Cleopatra's twin babies now have a face. An Italian Egyptologist has rediscovered a sculpture of Alexander Helios and Cleopatra Selene, the offspring of Mark Antony and Cleopatra VII, at the Egyptian museum in Cairo.
Discovered in 1918 near the temple of Dendera on the west bank of the Nile, the sandstone statue was acquired by the Egyptian Museum in Cairo but has remained largely overlooked.
The back of the the 33-foot sculpture, catalogued as JE 46278 at the Egyptian museum, features some engraved stars -- likely indicating that the stone was originally part of a ceiling. Overall, the rest of the statue appears to be quite unusual.
"It shows two naked children, one male and one female, of identical size standing within the coils of two snakes. Each figure has an arm over the other’s shoulder, while the other hand grasps a serpent," Giuseppina Capriotti, an Egyptologist at the Italy's National Research Council, told Discovery News.

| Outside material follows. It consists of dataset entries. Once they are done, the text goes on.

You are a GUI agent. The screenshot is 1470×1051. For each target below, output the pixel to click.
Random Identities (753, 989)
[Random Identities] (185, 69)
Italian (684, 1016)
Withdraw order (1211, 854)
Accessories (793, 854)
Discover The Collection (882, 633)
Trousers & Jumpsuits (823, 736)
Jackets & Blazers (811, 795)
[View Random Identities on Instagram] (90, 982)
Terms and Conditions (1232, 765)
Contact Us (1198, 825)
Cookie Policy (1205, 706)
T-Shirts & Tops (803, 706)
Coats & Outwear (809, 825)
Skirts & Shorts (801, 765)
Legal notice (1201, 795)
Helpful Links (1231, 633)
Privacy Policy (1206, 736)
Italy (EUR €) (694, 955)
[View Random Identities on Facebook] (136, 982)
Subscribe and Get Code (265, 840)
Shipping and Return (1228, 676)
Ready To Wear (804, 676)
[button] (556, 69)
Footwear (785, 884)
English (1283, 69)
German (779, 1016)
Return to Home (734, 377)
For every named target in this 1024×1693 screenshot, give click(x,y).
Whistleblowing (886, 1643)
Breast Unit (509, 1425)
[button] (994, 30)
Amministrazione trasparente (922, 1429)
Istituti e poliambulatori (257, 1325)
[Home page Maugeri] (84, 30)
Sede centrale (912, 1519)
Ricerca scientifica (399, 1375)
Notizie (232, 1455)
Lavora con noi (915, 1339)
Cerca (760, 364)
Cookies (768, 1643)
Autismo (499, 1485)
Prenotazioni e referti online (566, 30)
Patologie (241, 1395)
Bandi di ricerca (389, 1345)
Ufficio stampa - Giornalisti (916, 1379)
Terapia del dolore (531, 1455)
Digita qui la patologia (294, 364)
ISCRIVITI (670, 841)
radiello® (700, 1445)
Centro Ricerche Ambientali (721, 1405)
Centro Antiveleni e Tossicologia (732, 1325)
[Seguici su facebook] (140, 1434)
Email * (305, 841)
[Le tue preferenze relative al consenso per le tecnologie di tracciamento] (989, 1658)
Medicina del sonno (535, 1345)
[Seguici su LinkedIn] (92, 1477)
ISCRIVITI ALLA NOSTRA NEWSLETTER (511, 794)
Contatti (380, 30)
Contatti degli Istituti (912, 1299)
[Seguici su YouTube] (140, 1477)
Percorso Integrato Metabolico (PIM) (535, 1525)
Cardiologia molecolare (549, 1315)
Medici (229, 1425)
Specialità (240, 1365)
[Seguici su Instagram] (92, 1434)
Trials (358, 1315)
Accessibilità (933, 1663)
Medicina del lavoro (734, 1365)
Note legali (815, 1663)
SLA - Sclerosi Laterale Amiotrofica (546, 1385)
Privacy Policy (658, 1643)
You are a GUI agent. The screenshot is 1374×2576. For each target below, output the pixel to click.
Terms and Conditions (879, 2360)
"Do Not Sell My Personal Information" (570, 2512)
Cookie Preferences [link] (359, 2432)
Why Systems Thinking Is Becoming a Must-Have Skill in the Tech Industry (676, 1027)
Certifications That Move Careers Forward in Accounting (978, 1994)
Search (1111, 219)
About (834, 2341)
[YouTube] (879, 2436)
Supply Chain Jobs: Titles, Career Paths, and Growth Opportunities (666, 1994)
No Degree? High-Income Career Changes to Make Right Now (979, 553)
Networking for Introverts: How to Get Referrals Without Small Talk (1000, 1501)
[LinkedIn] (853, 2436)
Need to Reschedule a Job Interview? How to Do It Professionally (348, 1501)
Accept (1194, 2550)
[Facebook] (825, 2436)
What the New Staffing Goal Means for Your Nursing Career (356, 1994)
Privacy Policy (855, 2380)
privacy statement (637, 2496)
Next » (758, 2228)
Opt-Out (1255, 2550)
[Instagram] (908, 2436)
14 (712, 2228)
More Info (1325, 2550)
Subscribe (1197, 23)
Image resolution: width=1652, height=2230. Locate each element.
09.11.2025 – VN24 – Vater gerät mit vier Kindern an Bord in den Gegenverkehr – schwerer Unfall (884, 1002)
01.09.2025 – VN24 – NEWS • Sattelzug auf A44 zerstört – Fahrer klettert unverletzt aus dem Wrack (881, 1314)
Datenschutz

The researcher identified the children as Alexander Helios and Cleopatra Selene, Antony and Cleopatra's twins, following a detailed stylistic and iconographic analysis published by the Polish Centre of Mediterranean Archaeology at the University of Warsaw.
Capriotti noticed that the boy has a sun-disc on his head, while the girl boasts a crescent and a lunar disc. The serpents, perhaps two cobras, would also be different forms of sun and moon, she said. Both discs are decorated with the udjat-eye, also called the eye of Horus, a common symbol in Egyptian art.
"Unfortunately the faces are not well preserved, but we can see that the boy has curly hair and a braid on the right side of the head, typical of Egyptian children. The girl’s hair is arranged in a way similar to the so-called melonenfrisur (melon coiffure ) an elaborated hairstyle often associated with the Ptolemaic dynasty, and Cleopatra particularly," said Capriotti.
The researcher compared the group statue with another Ptolemaic sculpture, the statue of Pakhom, governor of Dendera, now on display at the Detroit Institute of Arts, USA.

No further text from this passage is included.